Sectors That Make Up the Dow Jones

"The Dow" and "the market" are often used to describe fluctuations in the prices of company stocks. Both originated with the New York Stock Exchange, which for decades was the dominant stock trading system. Today both incorporate other aspects, such as the Nasdaq automated market. "The Dow" actually is the Dow Jones industrial average, one sector of Dow indexes that are used to indicate stock market trends.

Dow Start

Charles H. Dow, a co-founder of The Wall Street Journal, initiated a stock average in 1896 as a benchmark for the direction of stock prices. It originally had 12 stocks. Over the years, the industrial average was expanded to 30 stocks and two other sectors were added: transportation with 20 companies, and utilities with 15. Combined they form the Dow Jones Composite Average.

Sector Divisions

Today, Dow Jones sector indexes classify stocks in four levels: 10 broad industries, 19 supersectors, 41 sectors and 114 subsectors. The oil and gas industry, for instance, has a single supersector, oil and gas, with three sectors: producers, equipment and services and alternative energy.

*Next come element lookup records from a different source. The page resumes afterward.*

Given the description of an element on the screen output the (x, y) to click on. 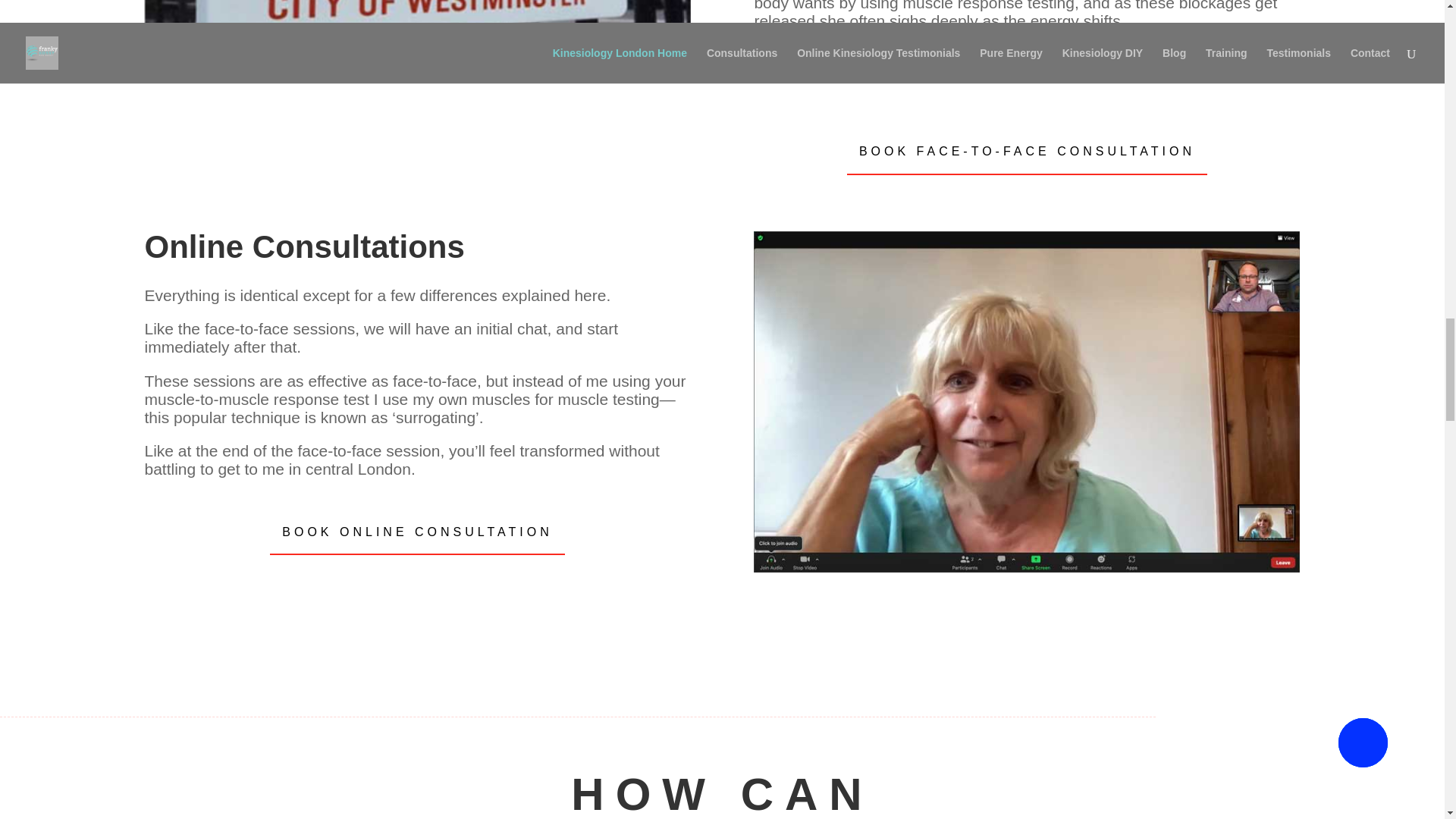
Kinesiology-Clinic-London-Harley-Street (417, 27)
BOOK FACE-TO-FACE CONSULTATION (1027, 150)
BOOK ONLINE CONSULTATION (416, 531)
Given the description of an element on the screen output the (x, y) to click on. 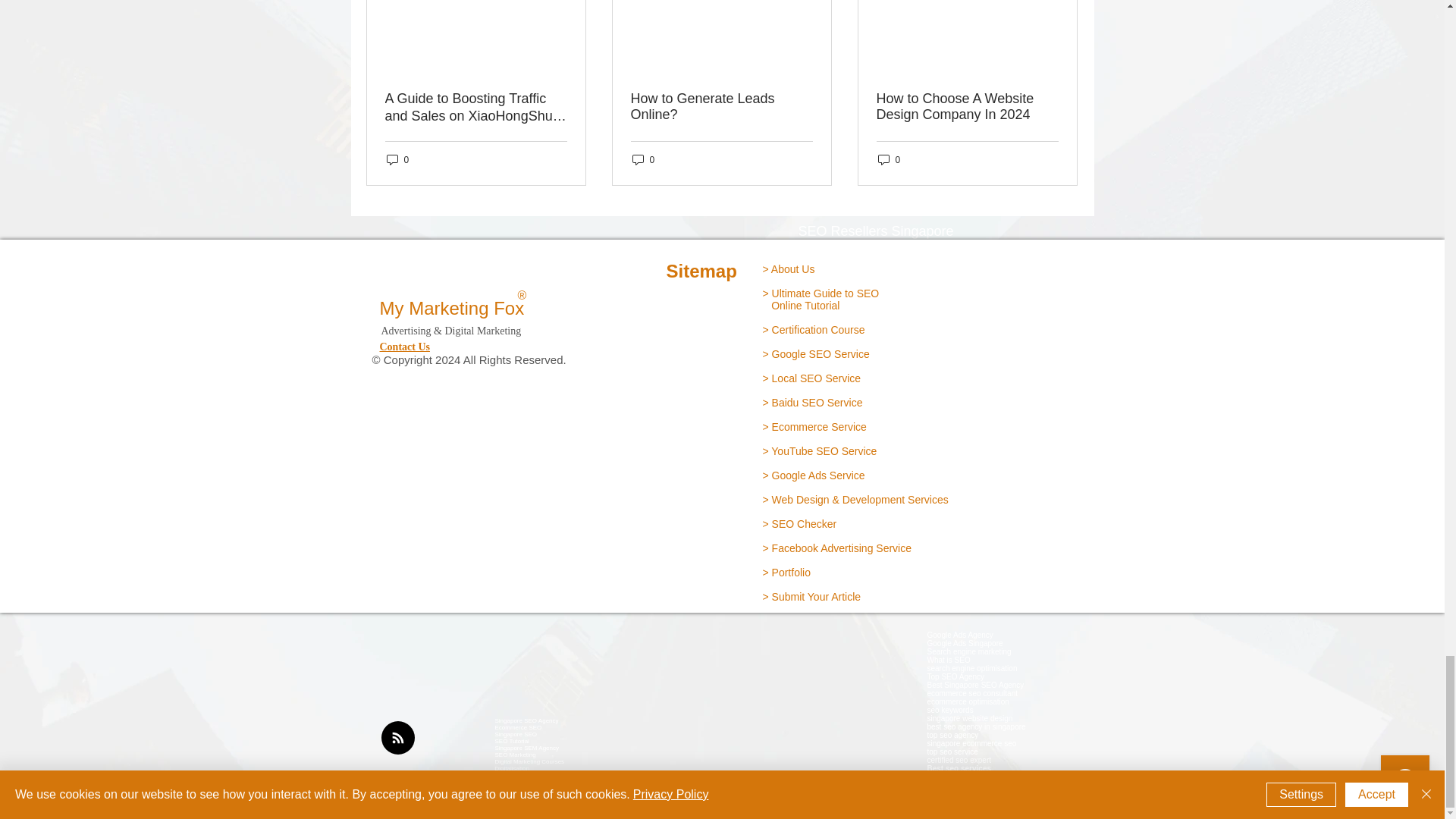
0 (397, 159)
Embedded Content (809, 742)
Given the description of an element on the screen output the (x, y) to click on. 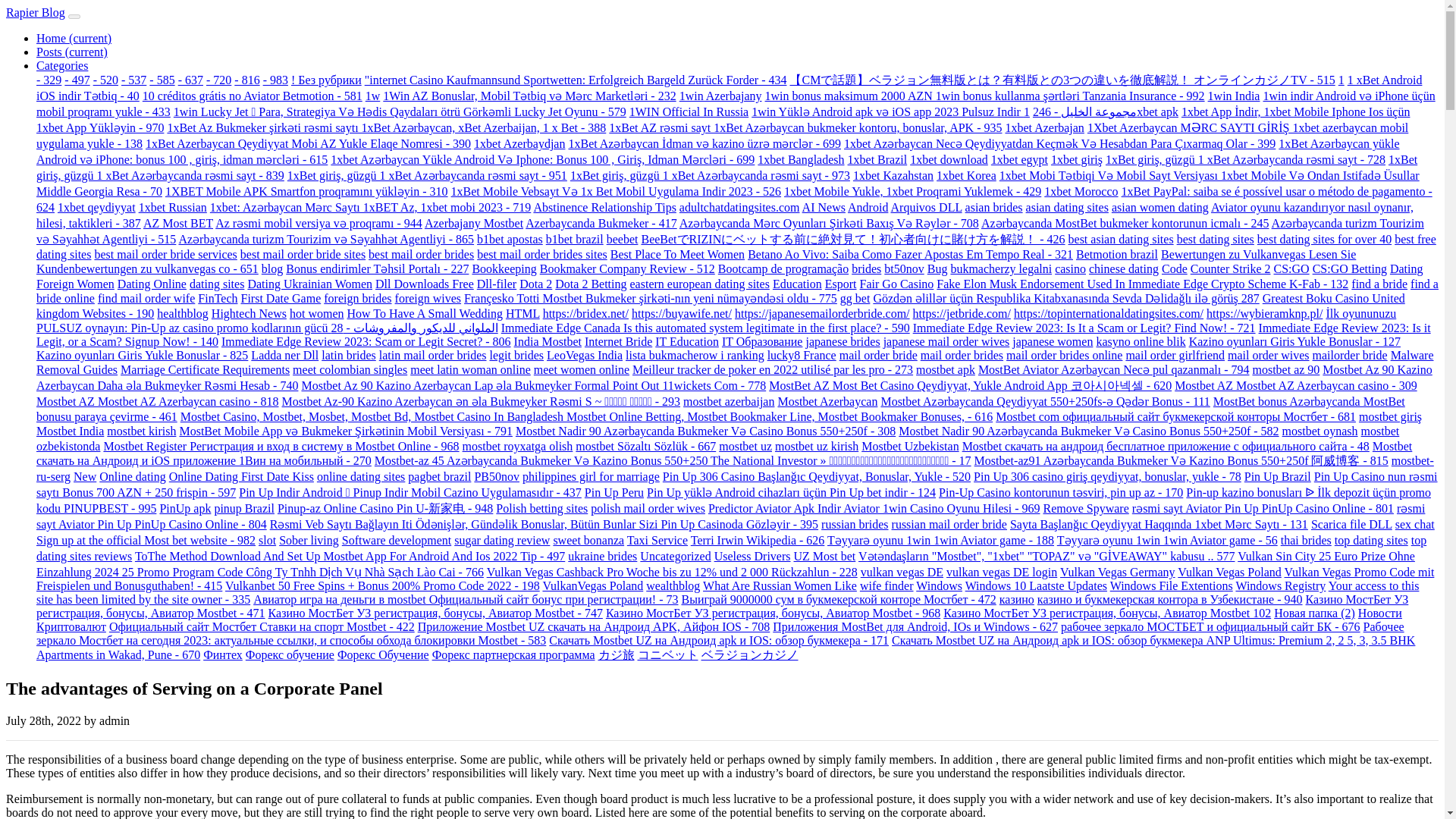
- 585 (161, 79)
- 816 (246, 79)
1win Azerbajany (720, 95)
- 520 (105, 79)
- 537 (133, 79)
1win India (1234, 95)
1WIN Official In Russia (688, 111)
1xBet Azerbaycan Qeydiyyat Mobi AZ Yukle Elaqe Nomresi - 390 (307, 143)
1xbet apk (1100, 111)
1xbet Azerbajan (1043, 127)
Given the description of an element on the screen output the (x, y) to click on. 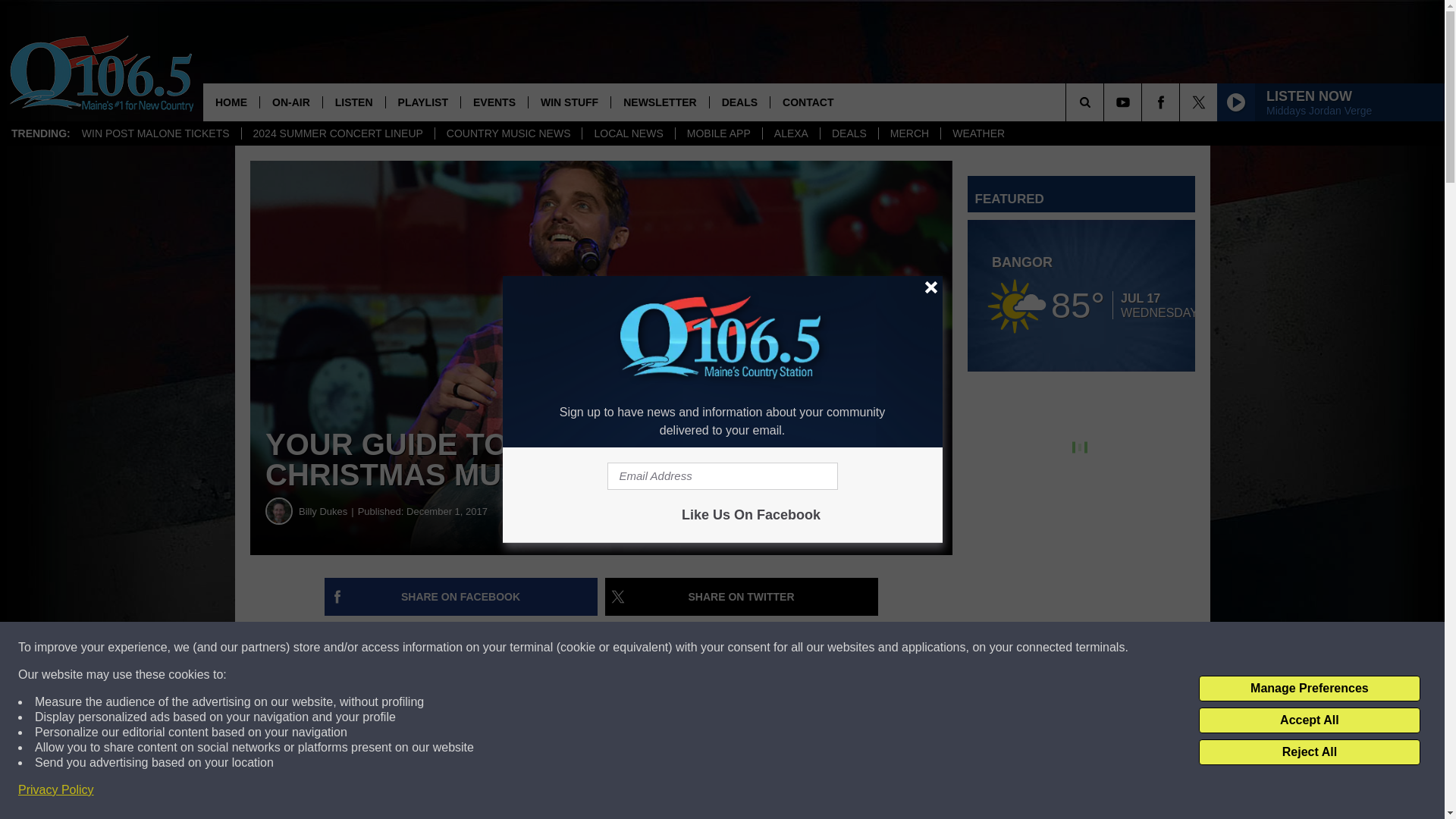
Share on Twitter (741, 596)
EVENTS (493, 102)
Accept All (1309, 720)
2024 SUMMER CONCERT LINEUP (337, 133)
MERCH (908, 133)
Reject All (1309, 751)
HOME (231, 102)
Bangor Weather (1081, 295)
SEARCH (1106, 102)
MOBILE APP (718, 133)
WIN STUFF (568, 102)
LOCAL NEWS (627, 133)
Share on Facebook (460, 596)
ALEXA (790, 133)
PLAYLIST (422, 102)
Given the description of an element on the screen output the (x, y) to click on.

Each sector is split into two subsectors on specific fields.

Worldwide Indices

Now the Dow Jones Indices are a family of 830,000 indexes covering a wide range of assets around the world. It is largely owned by McGraw-Hill, publisher of the Standard & Poor's family of investment publications and producer of the Standard & Poor's 500 index, another major indicator of market activity. The two dominant index companies merged in June of 2012.

Dow Components

Until 1999, the DJIA covered only NYSE issues, but that year Microsoft and Intel from the Nasdaq market were added. The average is "weighted," so it is not computed by simply adding the prices of the stocks and dividing by 30. The 30 stocks make up about 30 percent of the total market capitalization. Of the 12 stocks in the original Dow Jones industrial average, only General Electric remains a component.